The Obama administration has made it easier for hundreds of thousands of student loan borrowers to achieve debt forgiveness. The combined effort of the Department of Education and the Social Security Administration  will grant loan discharges to 387,000 permanently disabled Americans.

In 2012, the Obama administration enabled those with permanent disabilities to seek discharges on their student debts. According to Education Under Secretary Ted Mitchell, the majority of those eligible were either unaware or unable to take advantage of this new avenue out of debt, The Washington Post reports.

“Too many eligible borrowers were falling through the cracks, unaware they were eligible for relief,” Mitchell said in a statement.

The education under secretary added an example of one woman who was permanently disabled after her battle with breast cancer, left to struggle for seven years to receive a disability discharge, NBC News reports.

“Americans with disabilities have a right to student loan relief. And we need to make it easier, not harder, for them to receive the benefits they are due,” Mitchell concluded.

To identify who was qualified for debt relief, the DoED ran its own records on student debt with the records of Americans designated as “Medical Improvement Not Expected” by the SSA.

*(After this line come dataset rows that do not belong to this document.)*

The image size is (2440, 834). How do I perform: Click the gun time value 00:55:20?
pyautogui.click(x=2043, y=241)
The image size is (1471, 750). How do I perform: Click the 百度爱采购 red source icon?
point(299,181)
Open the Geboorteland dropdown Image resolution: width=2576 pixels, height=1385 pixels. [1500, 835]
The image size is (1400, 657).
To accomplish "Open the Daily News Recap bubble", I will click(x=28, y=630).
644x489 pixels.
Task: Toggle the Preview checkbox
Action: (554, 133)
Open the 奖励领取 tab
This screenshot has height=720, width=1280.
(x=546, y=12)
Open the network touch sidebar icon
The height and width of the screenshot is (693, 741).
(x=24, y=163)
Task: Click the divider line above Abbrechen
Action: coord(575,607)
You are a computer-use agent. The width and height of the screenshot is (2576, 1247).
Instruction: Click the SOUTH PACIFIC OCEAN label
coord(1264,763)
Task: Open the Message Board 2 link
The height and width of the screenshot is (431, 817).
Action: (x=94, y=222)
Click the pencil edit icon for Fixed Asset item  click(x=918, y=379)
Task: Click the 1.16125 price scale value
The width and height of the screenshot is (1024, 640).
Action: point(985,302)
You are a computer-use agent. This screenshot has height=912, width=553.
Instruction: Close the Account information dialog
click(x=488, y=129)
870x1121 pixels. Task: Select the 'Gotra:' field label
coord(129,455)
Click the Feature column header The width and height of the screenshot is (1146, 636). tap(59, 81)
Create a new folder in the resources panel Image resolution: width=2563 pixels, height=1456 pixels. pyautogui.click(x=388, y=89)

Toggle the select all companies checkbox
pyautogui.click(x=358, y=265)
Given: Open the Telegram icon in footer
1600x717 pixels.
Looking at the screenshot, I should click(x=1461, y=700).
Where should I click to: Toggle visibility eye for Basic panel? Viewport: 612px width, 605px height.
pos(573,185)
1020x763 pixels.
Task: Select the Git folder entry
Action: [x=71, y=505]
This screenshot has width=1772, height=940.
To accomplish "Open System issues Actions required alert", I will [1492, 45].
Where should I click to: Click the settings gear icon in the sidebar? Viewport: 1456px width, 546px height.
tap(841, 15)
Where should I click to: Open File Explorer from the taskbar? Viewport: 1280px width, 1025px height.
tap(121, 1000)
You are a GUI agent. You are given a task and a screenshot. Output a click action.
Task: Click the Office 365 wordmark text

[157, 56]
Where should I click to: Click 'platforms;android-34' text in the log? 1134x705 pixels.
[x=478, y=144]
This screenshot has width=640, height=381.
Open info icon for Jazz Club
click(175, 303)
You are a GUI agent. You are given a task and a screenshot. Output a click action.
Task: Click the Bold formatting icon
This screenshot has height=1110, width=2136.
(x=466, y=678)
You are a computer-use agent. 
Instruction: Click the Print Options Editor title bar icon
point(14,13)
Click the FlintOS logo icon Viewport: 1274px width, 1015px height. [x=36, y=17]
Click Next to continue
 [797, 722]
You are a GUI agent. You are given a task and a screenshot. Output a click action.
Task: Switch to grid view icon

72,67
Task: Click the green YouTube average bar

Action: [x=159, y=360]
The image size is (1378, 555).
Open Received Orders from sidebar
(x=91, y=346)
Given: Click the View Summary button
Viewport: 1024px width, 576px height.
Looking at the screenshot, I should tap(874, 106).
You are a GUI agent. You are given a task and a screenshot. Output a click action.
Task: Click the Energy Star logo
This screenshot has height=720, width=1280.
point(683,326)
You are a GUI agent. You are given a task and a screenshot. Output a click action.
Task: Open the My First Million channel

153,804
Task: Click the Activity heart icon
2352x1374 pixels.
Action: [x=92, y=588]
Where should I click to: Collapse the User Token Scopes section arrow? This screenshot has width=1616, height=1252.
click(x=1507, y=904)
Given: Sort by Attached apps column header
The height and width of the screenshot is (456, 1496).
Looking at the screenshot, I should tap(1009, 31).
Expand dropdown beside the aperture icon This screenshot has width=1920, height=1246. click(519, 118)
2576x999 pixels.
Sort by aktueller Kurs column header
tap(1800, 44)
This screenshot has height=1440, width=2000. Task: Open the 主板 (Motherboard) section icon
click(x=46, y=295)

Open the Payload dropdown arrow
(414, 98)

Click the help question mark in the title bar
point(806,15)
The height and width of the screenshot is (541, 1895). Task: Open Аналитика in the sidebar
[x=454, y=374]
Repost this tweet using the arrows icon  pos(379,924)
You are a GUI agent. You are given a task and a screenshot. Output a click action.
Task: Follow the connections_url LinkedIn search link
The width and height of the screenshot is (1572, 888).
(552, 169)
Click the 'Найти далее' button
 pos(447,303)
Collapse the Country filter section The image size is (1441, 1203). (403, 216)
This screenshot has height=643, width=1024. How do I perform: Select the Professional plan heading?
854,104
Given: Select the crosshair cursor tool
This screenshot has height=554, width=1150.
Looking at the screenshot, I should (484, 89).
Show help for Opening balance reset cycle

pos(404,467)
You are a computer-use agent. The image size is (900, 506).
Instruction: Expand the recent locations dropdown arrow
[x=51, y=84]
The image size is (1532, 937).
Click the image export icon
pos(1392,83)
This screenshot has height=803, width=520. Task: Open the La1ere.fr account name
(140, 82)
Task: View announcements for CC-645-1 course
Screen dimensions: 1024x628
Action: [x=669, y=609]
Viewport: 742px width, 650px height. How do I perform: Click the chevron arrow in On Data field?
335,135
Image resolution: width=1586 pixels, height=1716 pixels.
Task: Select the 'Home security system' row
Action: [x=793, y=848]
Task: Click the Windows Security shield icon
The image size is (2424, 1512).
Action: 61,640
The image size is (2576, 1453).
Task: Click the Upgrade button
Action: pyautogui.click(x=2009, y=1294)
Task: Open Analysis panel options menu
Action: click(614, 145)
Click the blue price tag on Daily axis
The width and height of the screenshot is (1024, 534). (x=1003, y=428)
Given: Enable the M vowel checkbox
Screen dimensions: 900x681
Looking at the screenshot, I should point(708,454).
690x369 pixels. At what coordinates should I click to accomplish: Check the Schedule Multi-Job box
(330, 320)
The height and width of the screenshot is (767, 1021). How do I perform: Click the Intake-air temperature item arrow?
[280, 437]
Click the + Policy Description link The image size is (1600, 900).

Through this process, the two agencies identified 387,000 who qualified loan discharges but had not taken advantage. Starting April 13 and continuing for 16 weeks, these borrowers will receive a letter that lays out how they can seek debt forgiveness.

The process will also be streamlined for them. Disabled borrowers generally must provide documentation that proves  they are disabled, while those who receive the letter will not have this requirement.

“In the past it’s been incredibly complicated to apply and that process has been getting better over time, but some people just assume that it’s not going to work,” Persis Yu of the National Consumer Law Center told MarketWatch.

Yu added that this new effort is still imperfect, noting that those who suffer psychological disabilities, such as Alzheimer’s, may be incapable of understanding the application.

Some of those with permanent disabilities may have their debts forgiven but may have to pay tax on the amount forgiven, which counts as taxable income in some instances.